Exercise materials:
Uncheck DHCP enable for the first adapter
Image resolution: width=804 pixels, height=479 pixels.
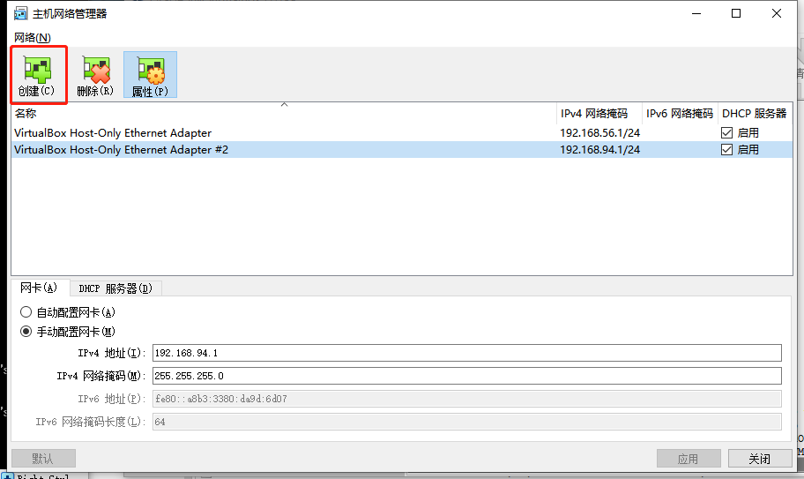tap(726, 133)
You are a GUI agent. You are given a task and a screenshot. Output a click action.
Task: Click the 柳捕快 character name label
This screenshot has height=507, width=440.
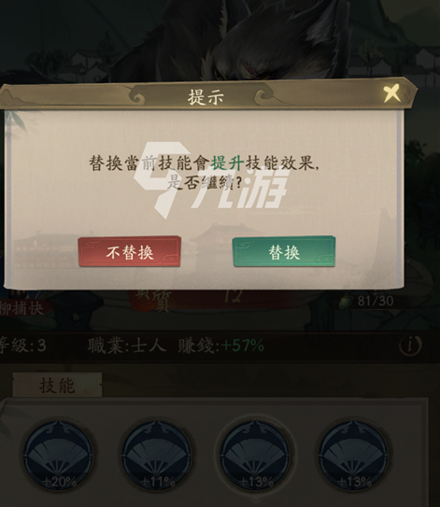point(21,308)
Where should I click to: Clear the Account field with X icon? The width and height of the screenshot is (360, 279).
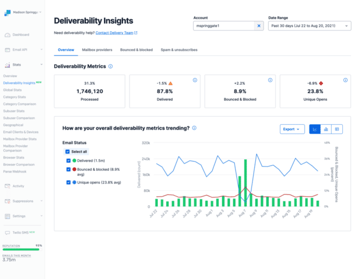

What the exercise asks: From the first line to the last, output the data exactly, without the pictures.

Exercise result:
Uncheck DHCP enable for the first adapter
Image resolution: width=804 pixels, height=479 pixels.
tap(726, 133)
You are a GUI agent. You are given a task and a screenshot. Output a click action.
Task: Click the 柳捕快 character name label
This screenshot has height=507, width=440.
point(21,308)
Where should I click to: Clear the Account field with X icon? The width and height of the screenshot is (360, 279).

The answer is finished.